Exercise objective: The response must consist of the lines below from the one with "The image size is (1979, 1113)." through the one with "Task: Open the comments", exactly as they appear and with both ends kept.

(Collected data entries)
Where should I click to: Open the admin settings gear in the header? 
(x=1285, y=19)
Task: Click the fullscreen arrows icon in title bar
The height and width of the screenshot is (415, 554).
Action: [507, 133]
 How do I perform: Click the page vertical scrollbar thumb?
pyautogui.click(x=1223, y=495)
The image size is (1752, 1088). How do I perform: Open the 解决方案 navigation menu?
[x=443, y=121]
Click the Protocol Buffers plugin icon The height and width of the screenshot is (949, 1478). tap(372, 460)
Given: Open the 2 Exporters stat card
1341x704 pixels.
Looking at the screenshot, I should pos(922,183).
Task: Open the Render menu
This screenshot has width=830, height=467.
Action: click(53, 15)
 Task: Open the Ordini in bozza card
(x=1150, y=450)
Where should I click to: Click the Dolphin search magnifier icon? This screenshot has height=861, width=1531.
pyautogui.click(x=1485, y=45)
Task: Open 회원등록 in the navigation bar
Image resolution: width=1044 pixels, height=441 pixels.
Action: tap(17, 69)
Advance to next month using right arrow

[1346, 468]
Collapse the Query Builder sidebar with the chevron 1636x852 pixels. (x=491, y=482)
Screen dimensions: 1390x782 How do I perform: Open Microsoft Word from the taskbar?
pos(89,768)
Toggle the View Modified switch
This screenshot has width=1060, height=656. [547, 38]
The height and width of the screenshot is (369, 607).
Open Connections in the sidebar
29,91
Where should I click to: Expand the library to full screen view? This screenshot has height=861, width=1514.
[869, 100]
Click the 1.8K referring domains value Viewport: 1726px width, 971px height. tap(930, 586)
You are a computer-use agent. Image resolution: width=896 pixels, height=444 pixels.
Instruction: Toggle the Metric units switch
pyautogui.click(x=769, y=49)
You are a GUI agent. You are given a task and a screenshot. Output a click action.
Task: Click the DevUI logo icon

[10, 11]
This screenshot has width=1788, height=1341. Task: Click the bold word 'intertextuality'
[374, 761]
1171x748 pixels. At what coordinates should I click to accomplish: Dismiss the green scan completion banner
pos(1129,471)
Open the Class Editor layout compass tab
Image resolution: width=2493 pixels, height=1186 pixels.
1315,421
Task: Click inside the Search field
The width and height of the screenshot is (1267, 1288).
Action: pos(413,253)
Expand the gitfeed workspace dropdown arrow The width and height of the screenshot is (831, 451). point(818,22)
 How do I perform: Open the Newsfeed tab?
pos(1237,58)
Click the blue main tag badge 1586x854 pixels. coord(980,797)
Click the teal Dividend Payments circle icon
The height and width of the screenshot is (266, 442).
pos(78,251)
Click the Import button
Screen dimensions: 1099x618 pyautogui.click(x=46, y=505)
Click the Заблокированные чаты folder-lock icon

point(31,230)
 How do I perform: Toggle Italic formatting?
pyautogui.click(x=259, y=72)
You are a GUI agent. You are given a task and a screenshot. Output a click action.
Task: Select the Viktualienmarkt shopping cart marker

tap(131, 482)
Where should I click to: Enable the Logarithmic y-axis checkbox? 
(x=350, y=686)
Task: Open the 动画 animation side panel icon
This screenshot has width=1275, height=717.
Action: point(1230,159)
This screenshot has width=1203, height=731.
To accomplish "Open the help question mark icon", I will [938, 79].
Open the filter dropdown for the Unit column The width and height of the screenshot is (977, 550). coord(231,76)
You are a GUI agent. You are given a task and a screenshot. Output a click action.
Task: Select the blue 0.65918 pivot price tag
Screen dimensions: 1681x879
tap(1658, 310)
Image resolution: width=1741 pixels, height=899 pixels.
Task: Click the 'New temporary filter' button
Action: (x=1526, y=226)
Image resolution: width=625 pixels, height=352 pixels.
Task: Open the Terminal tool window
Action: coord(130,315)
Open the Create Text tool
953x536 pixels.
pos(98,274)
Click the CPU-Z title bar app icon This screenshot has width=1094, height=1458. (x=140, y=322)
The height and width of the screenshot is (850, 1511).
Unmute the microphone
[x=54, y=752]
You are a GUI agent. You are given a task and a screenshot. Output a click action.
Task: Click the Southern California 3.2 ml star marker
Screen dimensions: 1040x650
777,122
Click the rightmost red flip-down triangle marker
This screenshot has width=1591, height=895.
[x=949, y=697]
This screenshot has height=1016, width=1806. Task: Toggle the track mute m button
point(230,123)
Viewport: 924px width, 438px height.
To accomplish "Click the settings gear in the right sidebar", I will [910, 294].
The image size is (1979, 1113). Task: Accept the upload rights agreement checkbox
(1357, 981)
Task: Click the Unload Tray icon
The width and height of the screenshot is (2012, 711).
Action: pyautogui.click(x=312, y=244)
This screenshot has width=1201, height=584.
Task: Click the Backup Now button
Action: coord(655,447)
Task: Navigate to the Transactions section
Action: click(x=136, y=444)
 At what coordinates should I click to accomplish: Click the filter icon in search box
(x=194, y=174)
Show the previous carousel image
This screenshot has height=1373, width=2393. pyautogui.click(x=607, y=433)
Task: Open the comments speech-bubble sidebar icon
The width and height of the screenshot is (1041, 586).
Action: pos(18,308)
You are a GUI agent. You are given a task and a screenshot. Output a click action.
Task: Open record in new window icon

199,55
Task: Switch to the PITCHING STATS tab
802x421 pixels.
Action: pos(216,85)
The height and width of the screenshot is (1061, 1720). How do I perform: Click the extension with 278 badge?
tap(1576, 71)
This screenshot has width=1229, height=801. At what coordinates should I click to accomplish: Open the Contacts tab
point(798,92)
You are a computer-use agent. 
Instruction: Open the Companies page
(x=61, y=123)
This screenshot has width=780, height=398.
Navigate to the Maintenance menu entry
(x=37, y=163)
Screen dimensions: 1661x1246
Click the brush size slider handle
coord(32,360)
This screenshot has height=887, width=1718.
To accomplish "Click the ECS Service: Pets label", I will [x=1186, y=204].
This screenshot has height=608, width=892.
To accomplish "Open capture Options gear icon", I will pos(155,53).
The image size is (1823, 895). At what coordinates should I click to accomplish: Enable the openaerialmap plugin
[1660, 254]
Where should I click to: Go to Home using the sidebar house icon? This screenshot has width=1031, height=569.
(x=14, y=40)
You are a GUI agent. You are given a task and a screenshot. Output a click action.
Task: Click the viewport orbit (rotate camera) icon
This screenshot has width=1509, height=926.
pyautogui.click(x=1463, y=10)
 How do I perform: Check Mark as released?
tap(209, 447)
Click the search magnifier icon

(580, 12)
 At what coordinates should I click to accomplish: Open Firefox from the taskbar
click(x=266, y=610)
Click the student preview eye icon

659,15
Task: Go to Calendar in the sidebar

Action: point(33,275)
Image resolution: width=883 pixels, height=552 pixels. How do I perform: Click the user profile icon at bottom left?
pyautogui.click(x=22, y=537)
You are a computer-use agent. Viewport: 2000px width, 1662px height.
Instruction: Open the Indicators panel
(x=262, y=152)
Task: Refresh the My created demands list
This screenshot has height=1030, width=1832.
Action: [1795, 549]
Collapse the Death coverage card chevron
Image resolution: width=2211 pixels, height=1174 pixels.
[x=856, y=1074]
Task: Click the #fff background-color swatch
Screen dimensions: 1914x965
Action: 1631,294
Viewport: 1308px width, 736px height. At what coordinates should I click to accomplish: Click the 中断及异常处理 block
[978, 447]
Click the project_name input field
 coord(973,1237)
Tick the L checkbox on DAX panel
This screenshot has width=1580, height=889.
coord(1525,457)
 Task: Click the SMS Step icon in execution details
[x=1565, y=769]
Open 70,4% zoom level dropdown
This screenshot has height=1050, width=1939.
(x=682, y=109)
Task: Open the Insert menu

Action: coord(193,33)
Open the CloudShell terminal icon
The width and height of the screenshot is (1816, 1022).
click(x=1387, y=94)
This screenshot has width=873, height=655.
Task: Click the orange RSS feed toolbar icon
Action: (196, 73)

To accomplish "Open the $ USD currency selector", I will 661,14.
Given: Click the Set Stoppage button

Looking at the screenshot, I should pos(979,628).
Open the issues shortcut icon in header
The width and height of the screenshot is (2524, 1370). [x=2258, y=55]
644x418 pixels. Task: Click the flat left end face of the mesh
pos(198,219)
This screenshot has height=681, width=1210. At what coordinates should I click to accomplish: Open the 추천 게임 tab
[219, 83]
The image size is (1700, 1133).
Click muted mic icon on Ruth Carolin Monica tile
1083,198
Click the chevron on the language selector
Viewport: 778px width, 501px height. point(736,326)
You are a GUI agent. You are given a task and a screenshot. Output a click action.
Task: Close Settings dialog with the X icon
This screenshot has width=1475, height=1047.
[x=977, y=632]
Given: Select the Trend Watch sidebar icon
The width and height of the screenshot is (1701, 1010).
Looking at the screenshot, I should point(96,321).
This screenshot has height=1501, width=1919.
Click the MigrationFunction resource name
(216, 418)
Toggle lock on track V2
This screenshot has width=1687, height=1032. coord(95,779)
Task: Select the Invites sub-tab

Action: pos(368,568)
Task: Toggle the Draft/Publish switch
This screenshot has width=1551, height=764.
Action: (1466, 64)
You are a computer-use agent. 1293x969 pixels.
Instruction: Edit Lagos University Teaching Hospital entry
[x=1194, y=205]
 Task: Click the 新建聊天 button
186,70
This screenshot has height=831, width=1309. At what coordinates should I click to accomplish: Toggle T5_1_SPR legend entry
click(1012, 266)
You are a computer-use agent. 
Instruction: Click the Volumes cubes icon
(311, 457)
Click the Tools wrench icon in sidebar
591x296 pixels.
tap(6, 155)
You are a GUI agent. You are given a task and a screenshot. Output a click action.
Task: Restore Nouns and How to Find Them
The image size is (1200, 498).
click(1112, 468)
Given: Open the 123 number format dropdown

Answer section:
The image size is (1979, 1113). Task: Accept the upload rights agreement checkbox
(1357, 981)
Task: Click the Unload Tray icon
The width and height of the screenshot is (2012, 711).
Action: pyautogui.click(x=312, y=244)
This screenshot has width=1201, height=584.
Task: Click the Backup Now button
Action: coord(655,447)
Task: Navigate to the Transactions section
Action: click(x=136, y=444)
 At what coordinates should I click to accomplish: Click the filter icon in search box
(x=194, y=174)
Show the previous carousel image
This screenshot has height=1373, width=2393. pyautogui.click(x=607, y=433)
Task: Open the comments speech-bubble sidebar icon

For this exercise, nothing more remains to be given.